◆ **THE EXERCISE**:
Render the lines below as a JSON list of strings, with one string per line and blank lines omitted.

◆ **SUPPLIED INFORMATION**:

○ ○ ○ ○ ○

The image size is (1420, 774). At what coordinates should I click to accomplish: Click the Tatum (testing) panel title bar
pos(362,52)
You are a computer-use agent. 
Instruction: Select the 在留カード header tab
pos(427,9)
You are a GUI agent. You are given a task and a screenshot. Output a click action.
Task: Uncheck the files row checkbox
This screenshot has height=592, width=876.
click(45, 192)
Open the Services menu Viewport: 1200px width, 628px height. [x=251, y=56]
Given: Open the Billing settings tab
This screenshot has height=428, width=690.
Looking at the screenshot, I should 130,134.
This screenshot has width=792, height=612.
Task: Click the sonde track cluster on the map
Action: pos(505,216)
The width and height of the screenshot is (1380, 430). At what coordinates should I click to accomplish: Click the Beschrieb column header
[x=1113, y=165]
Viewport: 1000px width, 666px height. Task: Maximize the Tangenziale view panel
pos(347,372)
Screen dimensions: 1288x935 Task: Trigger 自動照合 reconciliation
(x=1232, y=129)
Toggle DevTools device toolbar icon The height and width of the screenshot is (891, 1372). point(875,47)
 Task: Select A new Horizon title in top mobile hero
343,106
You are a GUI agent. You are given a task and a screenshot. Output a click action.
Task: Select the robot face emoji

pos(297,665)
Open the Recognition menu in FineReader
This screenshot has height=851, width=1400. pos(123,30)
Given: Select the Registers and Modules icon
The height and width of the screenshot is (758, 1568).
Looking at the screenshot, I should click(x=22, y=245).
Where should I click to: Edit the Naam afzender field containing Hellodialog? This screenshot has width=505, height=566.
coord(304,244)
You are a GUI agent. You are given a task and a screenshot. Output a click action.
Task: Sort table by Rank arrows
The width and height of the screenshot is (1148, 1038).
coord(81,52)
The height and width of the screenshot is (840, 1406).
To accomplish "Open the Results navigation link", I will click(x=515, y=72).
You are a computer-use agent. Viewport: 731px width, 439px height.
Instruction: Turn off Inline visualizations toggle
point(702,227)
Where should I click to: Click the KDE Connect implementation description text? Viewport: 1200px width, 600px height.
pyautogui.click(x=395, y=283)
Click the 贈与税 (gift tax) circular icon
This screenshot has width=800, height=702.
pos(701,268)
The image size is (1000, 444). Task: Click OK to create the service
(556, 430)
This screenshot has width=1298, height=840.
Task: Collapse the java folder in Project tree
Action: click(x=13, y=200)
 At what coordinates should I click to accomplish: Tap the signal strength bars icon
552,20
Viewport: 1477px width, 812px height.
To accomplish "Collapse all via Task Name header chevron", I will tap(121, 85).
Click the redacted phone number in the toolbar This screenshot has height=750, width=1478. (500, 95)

○ ○ ○ ○ ○

◆ **WRITTEN SOLUTION**:
[
  "The image size is (1420, 774). At what coordinates should I click to accomplish: Click the Tatum (testing) panel title bar",
  "pos(362,52)",
  "You are a computer-use agent. ",
  "Instruction: Select the 在留カード header tab",
  "pos(427,9)",
  "You are a GUI agent. You are given a task and a screenshot. Output a click action.",
  "Task: Uncheck the files row checkbox",
  "This screenshot has height=592, width=876.",
  "click(45, 192)",
  "Open the Services menu Viewport: 1200px width, 628px height. [x=251, y=56]",
  "Given: Open the Billing settings tab",
  "This screenshot has height=428, width=690.",
  "Looking at the screenshot, I should 130,134.",
  "This screenshot has width=792, height=612.",
  "Task: Click the sonde track cluster on the map",
  "Action: pos(505,216)",
  "The width and height of the screenshot is (1380, 430). At what coordinates should I click to accomplish: Click the Beschrieb column header",
  "[x=1113, y=165]",
  "Viewport: 1000px width, 666px height. Task: Maximize the Tangenziale view panel",
  "pos(347,372)",
  "Screen dimensions: 1288x935 Task: Trigger 自動照合 reconciliation",
  "(x=1232, y=129)",
  "Toggle DevTools device toolbar icon The height and width of the screenshot is (891, 1372). point(875,47)",
  " Task: Select A new Horizon title in top mobile hero",
  "343,106",
  "You are a GUI agent. You are given a task and a screenshot. Output a click action.",
  "Task: Select the robot face emoji",
  "pos(297,665)",
  "Open the Recognition menu in FineReader",
  "This screenshot has height=851, width=1400. pos(123,30)",
  "Given: Select the Registers and Modules icon",
  "The height and width of the screenshot is (758, 1568).",
  "Looking at the screenshot, I should click(x=22, y=245).",
  "Where should I click to: Edit the Naam afzender field containing Hellodialog? This screenshot has width=505, height=566.",
  "coord(304,244)",
  "You are a GUI agent. You are given a task and a screenshot. Output a click action.",
  "Task: Sort table by Rank arrows",
  "The width and height of the screenshot is (1148, 1038).",
  "coord(81,52)",
  "The height and width of the screenshot is (840, 1406).",
  "To accomplish \"Open the Results navigation link\", I will click(x=515, y=72).",
  "You are a computer-use agent. Viewport: 731px width, 439px height.",
  "Instruction: Turn off Inline visualizations toggle",
  "point(702,227)",
  "Where should I click to: Click the KDE Connect implementation description text? Viewport: 1200px width, 600px height.",
  "pyautogui.click(x=395, y=283)",
  "Click the 贈与税 (gift tax) circular icon",
  "This screenshot has width=800, height=702.",
  "pos(701,268)",
  "The image size is (1000, 444). Task: Click OK to create the service",
  "(556, 430)",
  "This screenshot has width=1298, height=840.",
  "Task: Collapse the java folder in Project tree",
  "Action: click(x=13, y=200)",
  " At what coordinates should I click to accomplish: Tap the signal strength bars icon",
  "552,20",
  "Viewport: 1477px width, 812px height.",
  "To accomplish \"Collapse all via Task Name header chevron\", I will tap(121, 85).",
  "Click the redacted phone number in the toolbar This screenshot has height=750, width=1478. (500, 95)"
]